TASKS TO COMPLETE:
- a) According to the passage on Kentucky agriculture, how much in annual retail sales of Kentucky farm products does the Kentucky Proud initiative generate through its member retailers?
- b) Write the next part of the passage on Kentucky agriculture programs, continuing from its final sentence.
═════ PASSAGE ═════
The Department’s incredibly successful Kentucky Proud initiative serves as a model for states as far away as Alaska, while generating over $200 million in retail sales of Kentucky farm products annually through Kentucky Proud member retailers alone.
The Commonwealth again has a thriving grape and wine industry that harkens back to the state’s prowess in grape and win production before Prohibition, thanks in part to Kentucky Proud and the Kentucky Agricultural Development Fund. At least 63 wineries and over 600 acres of grapes are in production today in Kentucky, and several Kentucky Proud wines are winning major awards in competitions across the country.
The growing statewide popularity of farmers’ markets has led to a new competitive grant program that will allot 2012 Agricultural Development Funds to build new market facilities and expand existing ones.
What’s more, the biennial state Executive Branch budget approved by lawmakers this year includes $1 million over the next two years for capital improvements at county fairs, continued budgetary support for the PACE program (Purchase of Agricultural Conservation Easement), $1 million in grants for animal shelter projects, among other projects.
═════ INFORMATION SHOWN ═════
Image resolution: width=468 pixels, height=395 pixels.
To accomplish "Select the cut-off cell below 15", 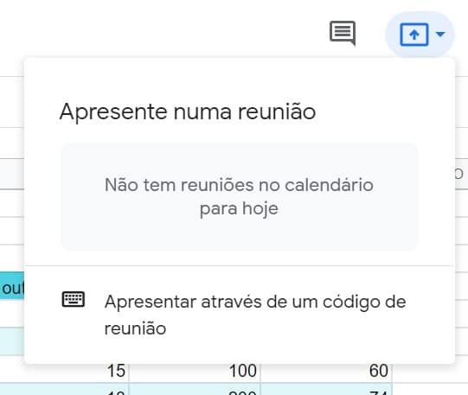I will click(x=65, y=389).
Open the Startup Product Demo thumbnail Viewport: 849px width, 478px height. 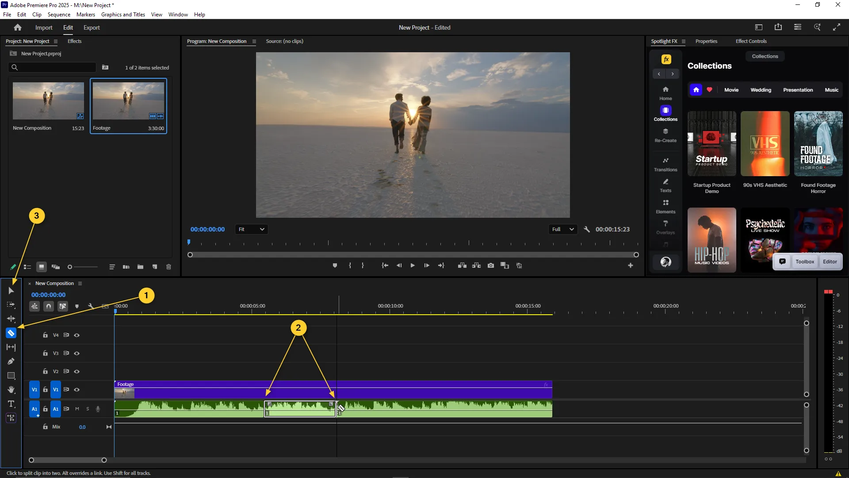711,144
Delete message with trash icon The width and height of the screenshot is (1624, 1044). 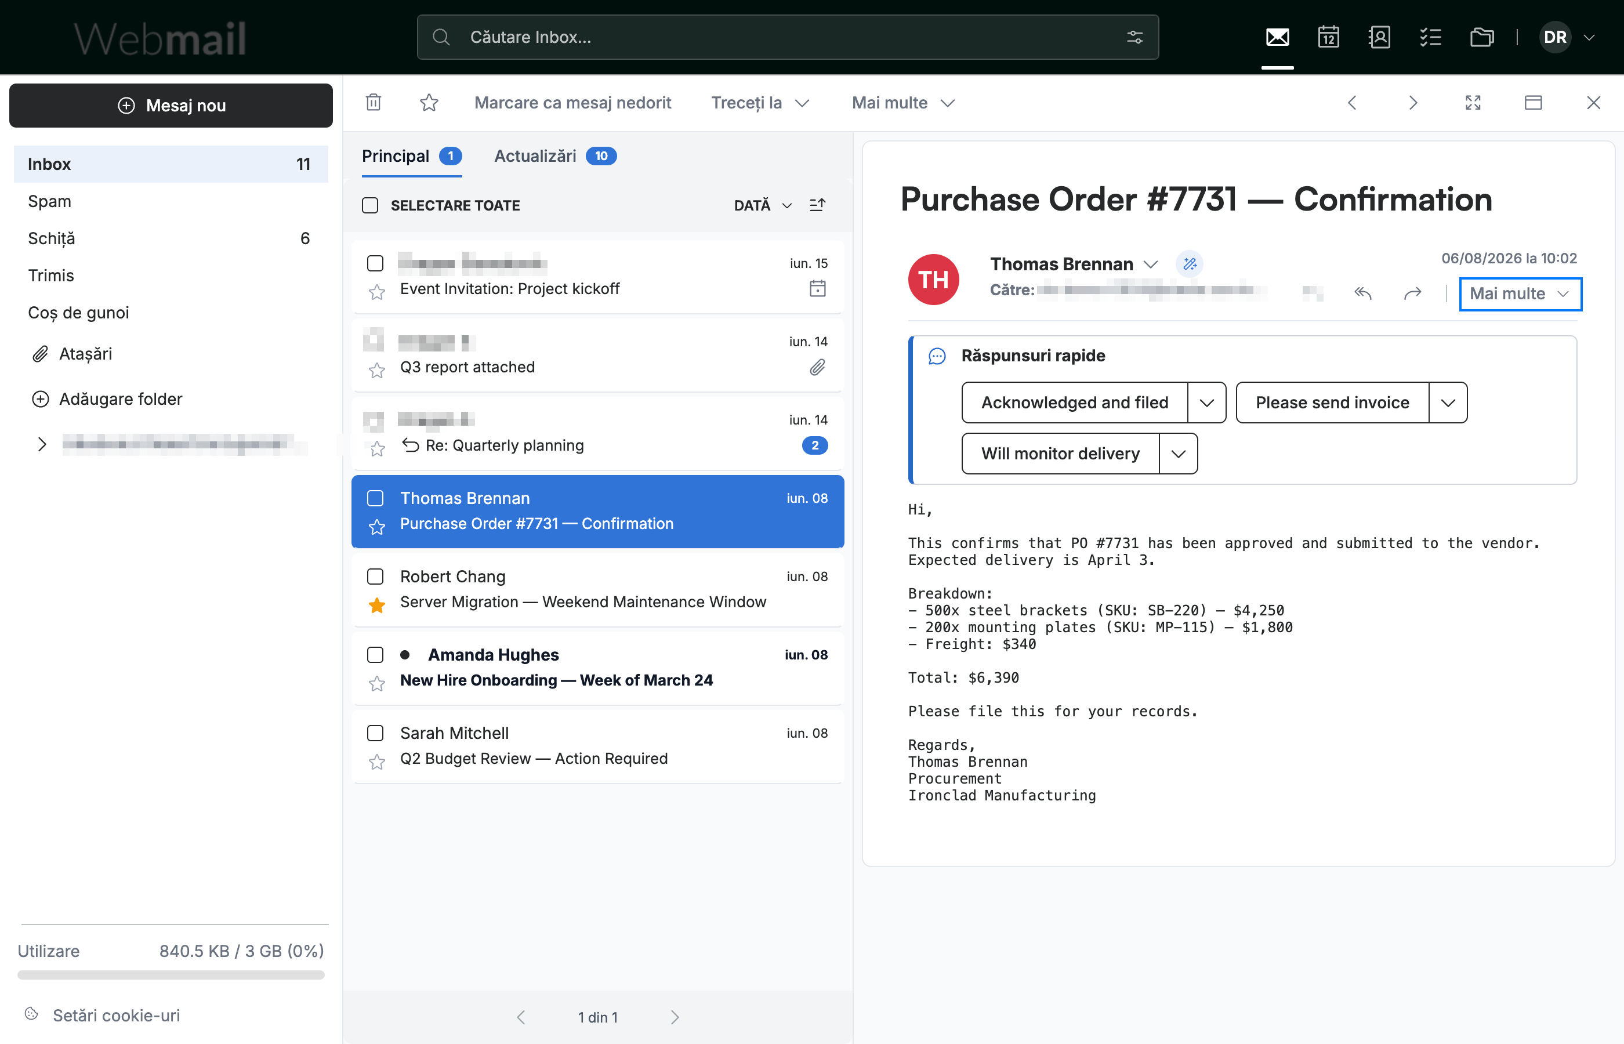pos(373,102)
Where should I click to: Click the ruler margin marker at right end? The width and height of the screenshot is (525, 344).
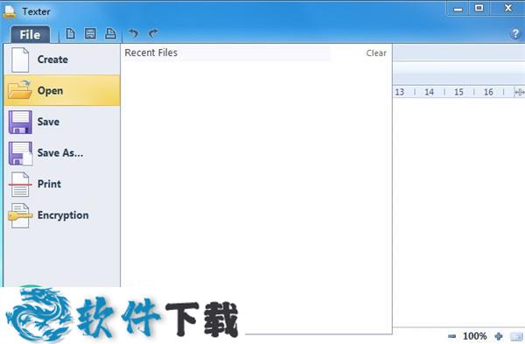tap(519, 92)
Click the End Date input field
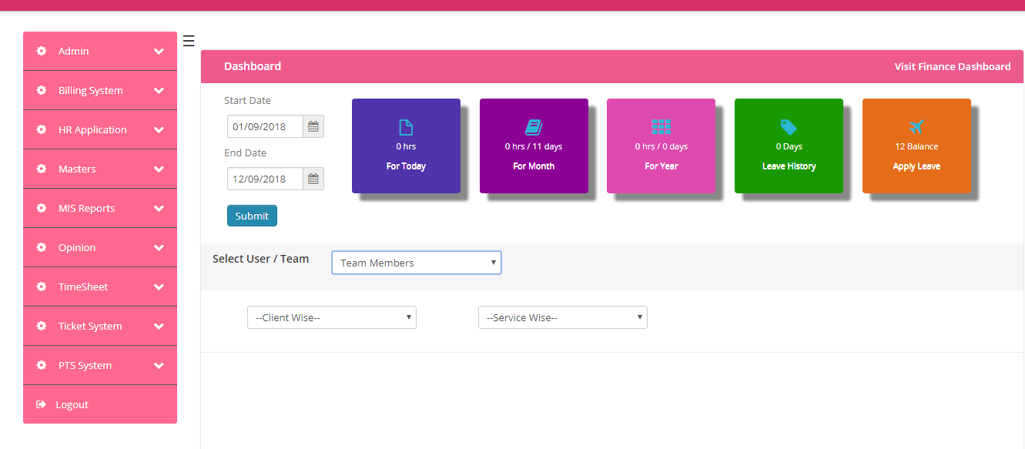Viewport: 1025px width, 449px height. click(265, 179)
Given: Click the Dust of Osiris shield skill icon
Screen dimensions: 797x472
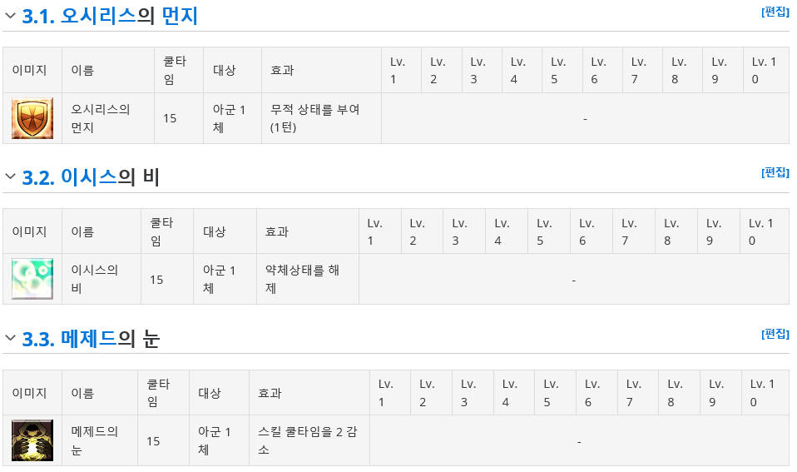Looking at the screenshot, I should click(32, 118).
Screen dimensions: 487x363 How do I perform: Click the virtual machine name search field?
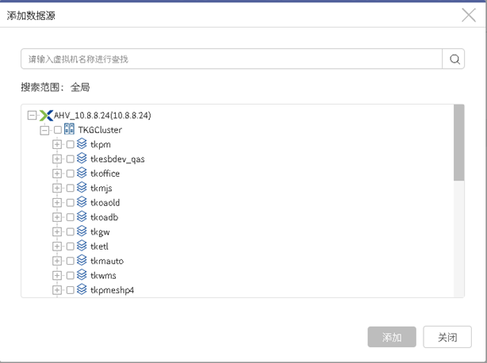pos(232,59)
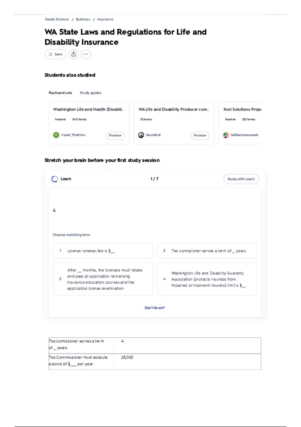
Task: Save this flashcard set with bookmark button
Action: 55,54
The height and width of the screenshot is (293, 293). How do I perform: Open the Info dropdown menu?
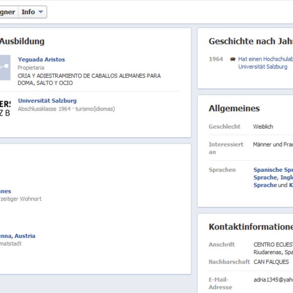[x=33, y=12]

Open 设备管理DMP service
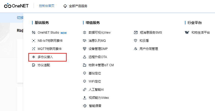tap(98, 49)
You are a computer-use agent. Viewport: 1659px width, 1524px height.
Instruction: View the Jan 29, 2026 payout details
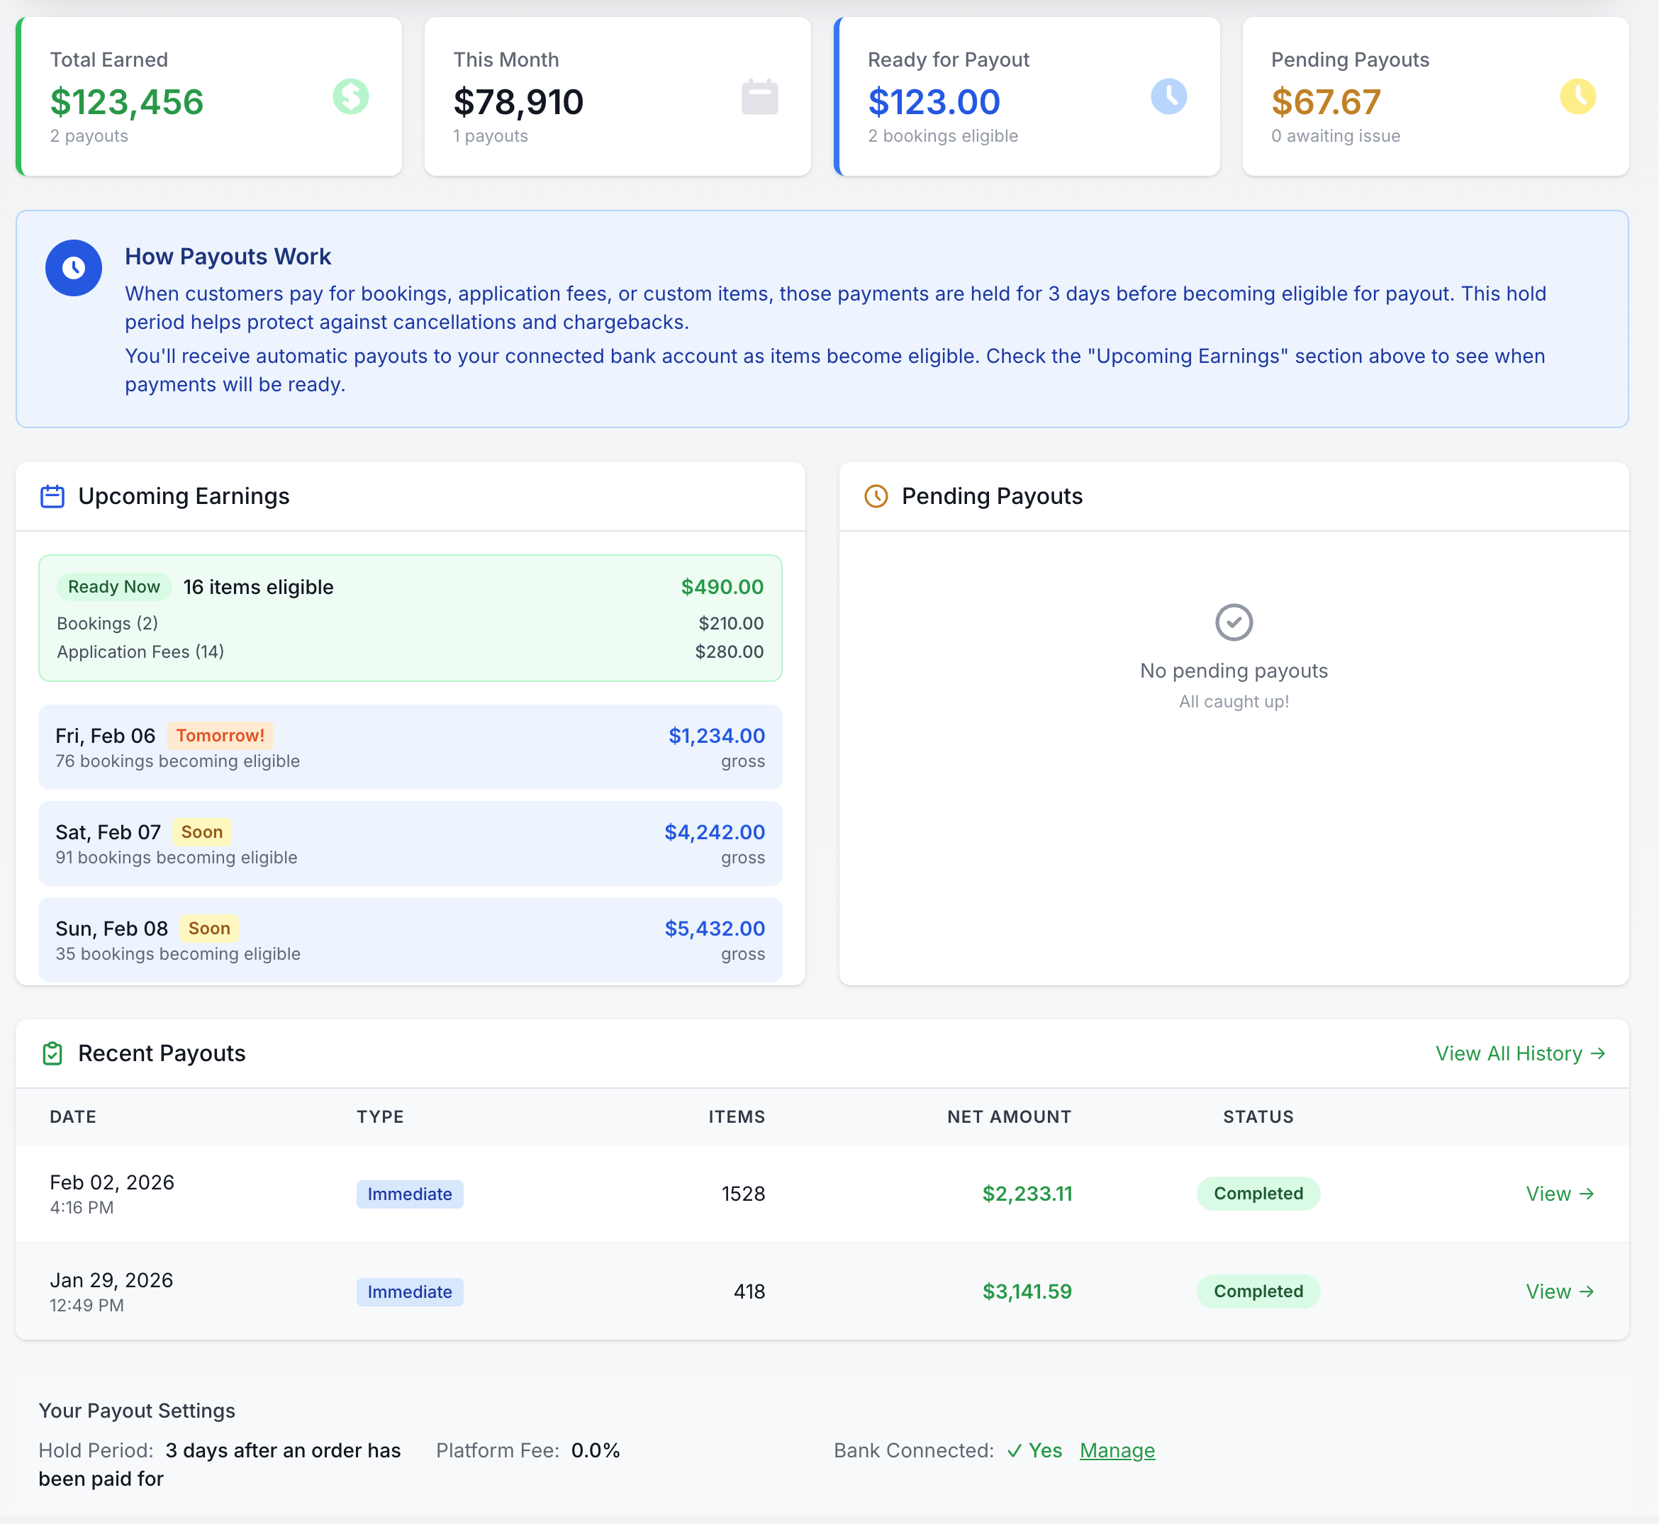(1558, 1291)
═════
IN RESPONSE:
- a) Over $200 million annually.

- b)
Many agricultural projects are, of course, continually funded by payments from the Phase I Master Settlement Agreement. Our MSA payments over the next two years are expected to be to the tune of about $182.9 million, with 50 percent--estimated at around $45.9 million in fiscal year 2013 and $45.2 million in fiscal year 2014—budgeted for agricultural development projects paid for through the state Agricultural Development Fund.
As I mentioned earlier, part of these funds will be spent on the Farmers’ Market Infrastructure Competitive Grant Program. The program—which is offered by the Ag Development Board—will provide up to $250,000 in state funds, with any one market eligible to receive up to $25,000. All applications for this program are going to be scored, ranked and awarded at the same time, with June 29 as the application deadline.
The Board is also stepping up on-farm investment by approving up to $2 million for its On-farm Energy Efficiency and Improvement grant program that incentivizes farmers to increase fuel efficiency and renewable fuel production. The deadline for that program passed on April 30, but it will be a major help to those who were able to tap into this funding this year.
Action taken outside of the two-year state budget during the 2012 Regular Session includes passage of a bill that will create new opportunities for investment in agriculture and other industries, along with new liability protections for the state’s agri-tourism industry and a resolutions that sends a strong message to Washington about the child farm labor issue. I will share information about that legislation, in detail, in my correspondence to you next week.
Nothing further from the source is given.